For Immediate Release

Chicago, IL – October 31, 2017 – Zacks.com announces the list of stocks featured in the Analyst Blog. Every day the Zacks Equity Research analysts discuss the latest news and events impacting stocks and the financial markets. Stocks recently featured in the blog include Verizon Communications Inc. VZ, AT&T Inc. T, T-Mobile US Inc. TMUS and Sprint Corp. S.

Today, Zacks is promoting its ''Buy'' stock recommendations. Get #1Stock of the Day pick for free.

Here are highlights from Monday’s Analyst Blog:

U.S. National Carriers: Key Takeaways from Q3 Earnings

We are in the middle of the third-quarter earnings season for the telecommunications segment. With results from four national telecom carriers, Verizon Communications Inc., AT&T Inc., T-Mobile US Inc. and Sprint Corp. already on board, a study of their key financial and operating metrics will be interesting.

Services Revenues

Except T-Mobile US, the other three companies wireless services revenues declined year over year in the reported quarter. This was primarily due to the adoption of several unlimited data plans by Verizon, AT&T and Sprint in order to counter T-Mobile US’ data plans. However, Verizon, AT&T and T-Mobile US’ wireless service revenues improved sequentially, while Sprint failed to follow suit.

T-Mobile US’ - Un-Carrier – service, which was launched in March 2013 to offer a series of price concessions such as no annual service contract, equipment-instalment facility, free international-data roaming, helped the company gain a strong foothold. Offers such as unlimited data download and international roaming facility, coupled with no annual service contract, garnered significant market traction.

In the wireline front, Verizon’s services revenues increased. However, services revenues decreased for both AT&T and Sprint. Verizon stated that extensive deployment of fiber network is going to raise its wireline revenues in the future. We expect the same for AT&T and Sprint.

Margins

For the wireless segment, adjusted EBITDA margins improved on a year-over-year basis for both Verizon and Sprint impressively.

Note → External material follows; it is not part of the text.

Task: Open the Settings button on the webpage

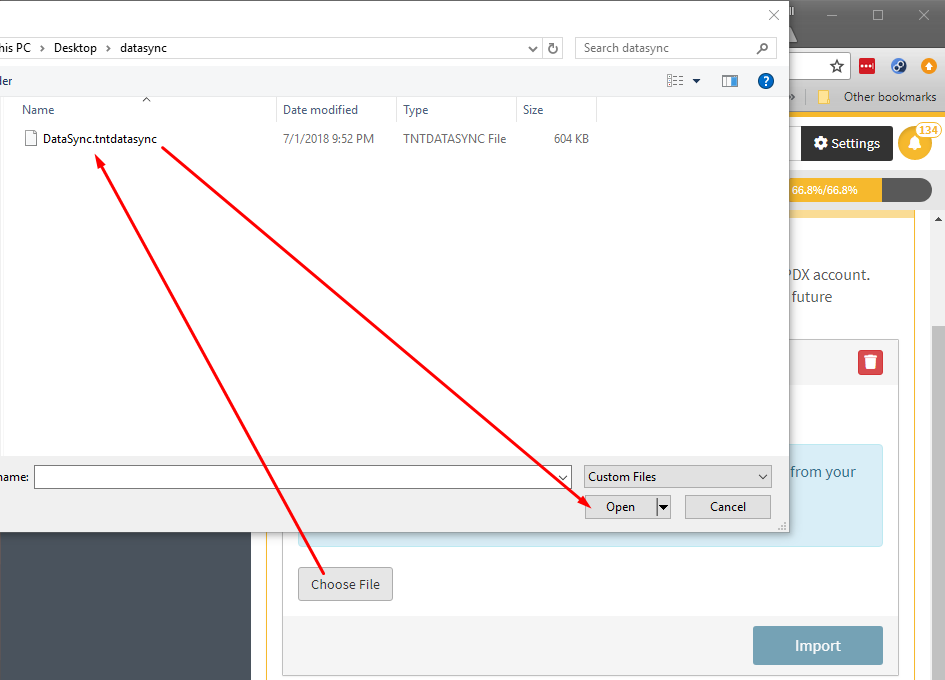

For Verizon it increased from 44.9% to 46.2% and for Sprint it rose from 38.6% to a significant 48.9%. For AT&T, operating margin for domestic wireless operation also increased from 29.6% to 30.5%. However, for T-Mobile US, adjusted EBITDA declined a percentage point from 38% to 37%.

Subscribers Addition

Although all the four telecom operators added postpaid wireless customers in the reported quarter, a closer look gives us a more interesting picture. Notably, postpaid customers are those who are billed monthly and considered more profitable to telecom operators.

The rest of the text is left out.